Sometimes you have time to plan a surgical procedure with your medical team over a period of weeks or months. But sometimes medical emergencies happen without any warning. In this post, we’ll review some of the important ways that you can prepare for unexpected medical emergencies. Following some of these simple steps won’t prevent you from winding up in the hospital, but they may make your experience better and more efficient.
1. Have your most important medical information on your person.
If you’re alone and unable to speak when you arrive in an emergency room, it’s important that the medical staff treating you still know about medical conditions and medications that might change the care that you receive. If you have any major medical conditions, have any implanted devices, or take or have allergies to medications, that information should be available to your medical team.
People with serious conditions such as severe allergies, implantable devices, or seizure histories, or who take blood thinning medications often wear Medic-Alert jewelry, which has a brief description of the problem and a number that your team can call to get more information. For a medical provider, that’s the perfect scenario–an immediate indicator of things to look out for, and a number to call for detailed information that’s available around the clock. But if you don’t have an immediately life-threatening condition, keeping a card in your wallet with key phone numbers and a list of medications you take is very helpful.
2. Put your information on paper.
Many people keep their important health information and contact phone numbers secured electronically on their smartphones. Unfortunately, phones can be difficult for medical team members to access–they can require an access code, run out of battery power, or just be so full of information that we don’t know where to look. A simple wallet-sized card with key information and the contact numbers for your healthcare decision maker written or typed out is much more effective in an emergency.
3. Have a designated healthcare decision maker (or two).
It’s vital that you have identified someone who can make decisions and represent your wishes to your medical team in case you are unable make medical decisions for yourself. This is especially important if you don’t want everything done, since without permission to do otherwise, doctors are generally required to give you maximal medical therapy. For more information on healthcare decision makers, see my post here.
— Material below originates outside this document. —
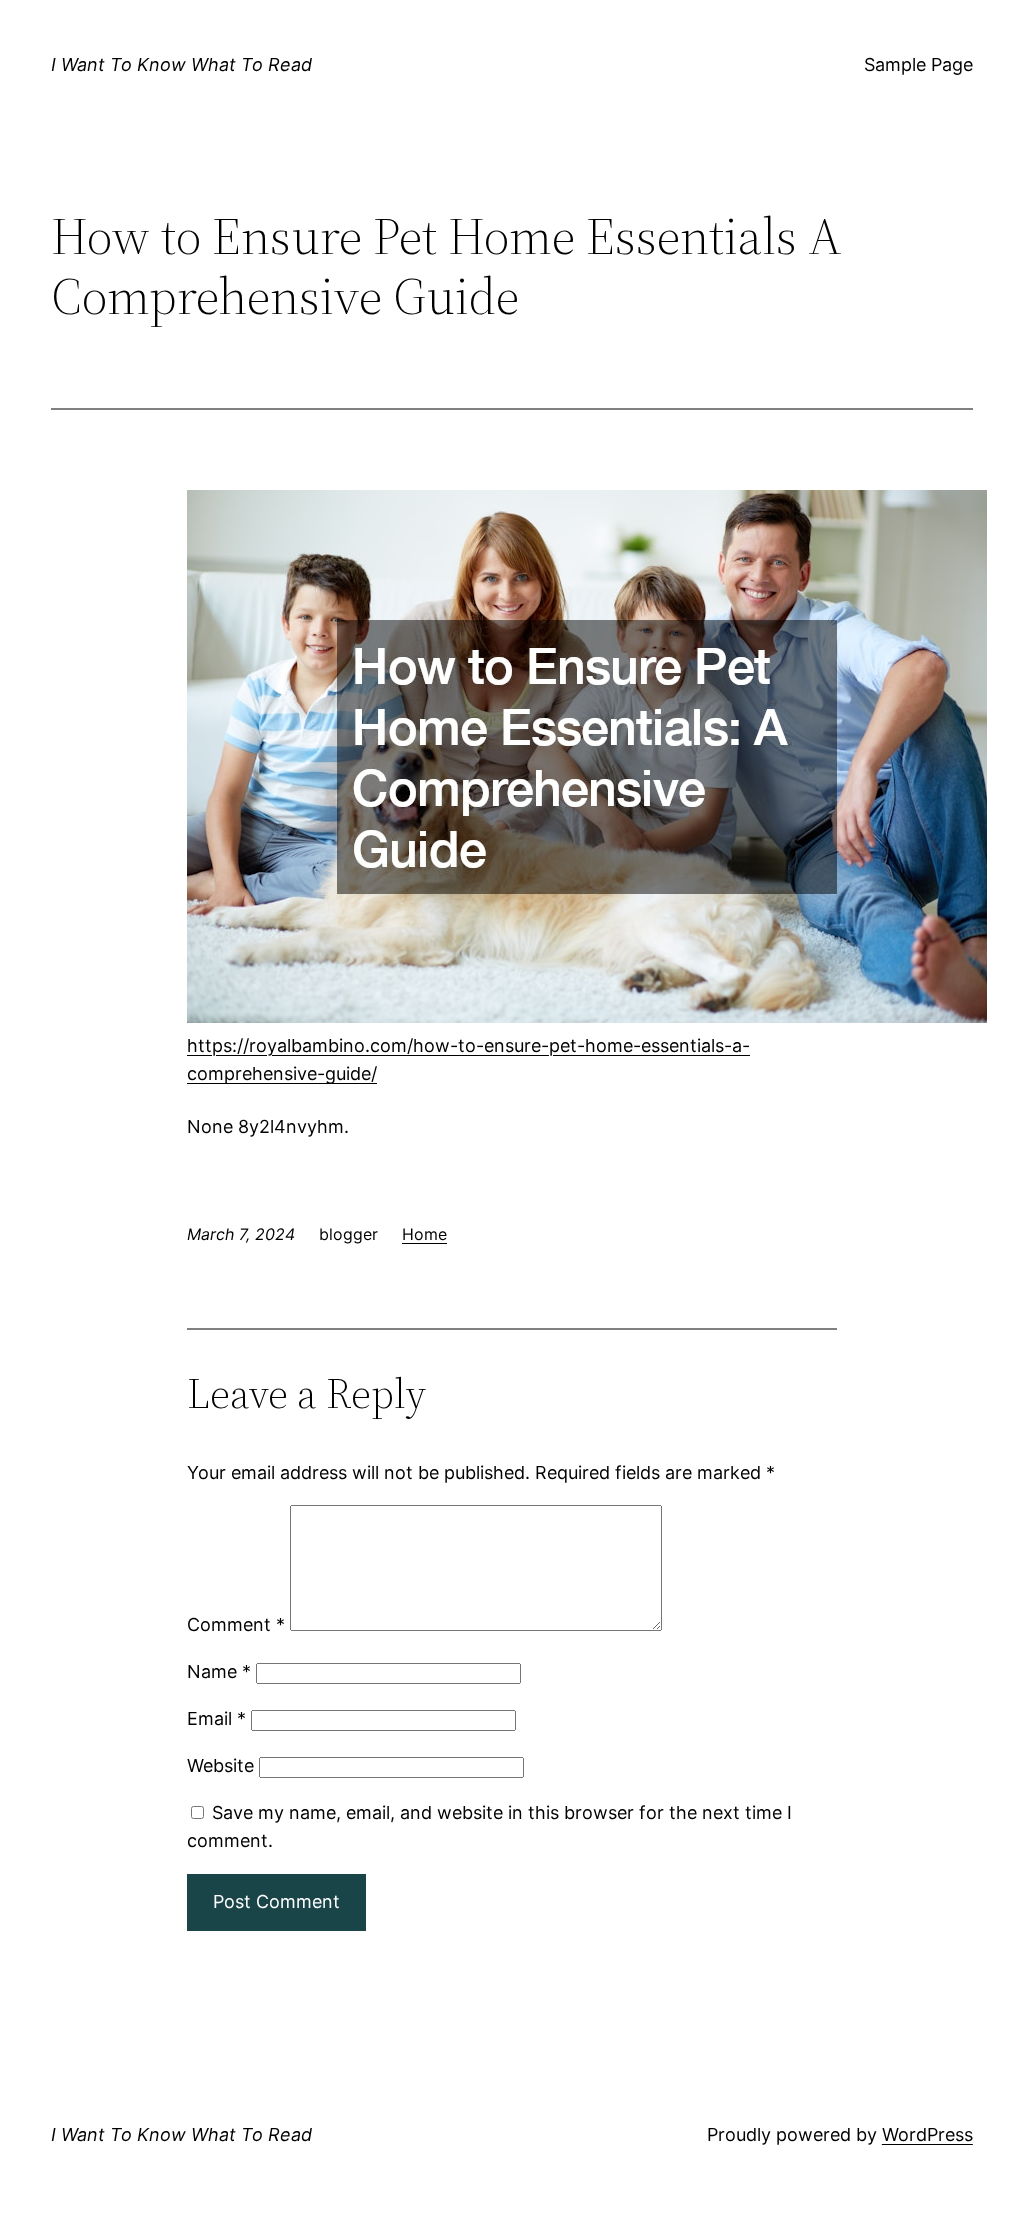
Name (219, 1671)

4. If it’s an emergency, call 911.
If you think you are having a real health emergency, it’s much better to arrive at the hospital by ambulance than to walk in to the waiting room of the emergency department. You’ll get medical care much faster, get to the hospital quicker, and be seen more promptly if you call 911. Definitely don’t try to drive yourself to the hospital if you feel sick.
5. Think about whether you need a higher level of care.
Small community hospitals can treat many common ailments and perform many common operations without issue. But for serious illness or injury, larger hospitals–called tertiary centers–with more capabilities and experience have been shown to have better outcomes. If you or your loved one has a life-threatening condition, ask your medical team if they would recommend transfer to another facility. Likewise, if you have concerns about the quality of care being provided, you can always request a transfer to another hospital.
6. Check your insurance.
Many insurance policies include coverage for helicopter evacuation or transport back to your home hospital if you are travelling. Some do not. If you live in a remote area where getting to a hospital quickly would mean a helicopter flight, consider getting a policy that covers that, since a helicopter flight can be enormously expensive. Likewise, if you’ll be travelling, especially to another country, get travel and repatriation insurance to cover the cost of care you receive there, and the cost of getting home for care in your community.
Of course, it’s impossible to be prepared for every bad thing that can happen. But taking these simple steps may save you a lot of trouble if you find yourself in the hospital unexpectedly.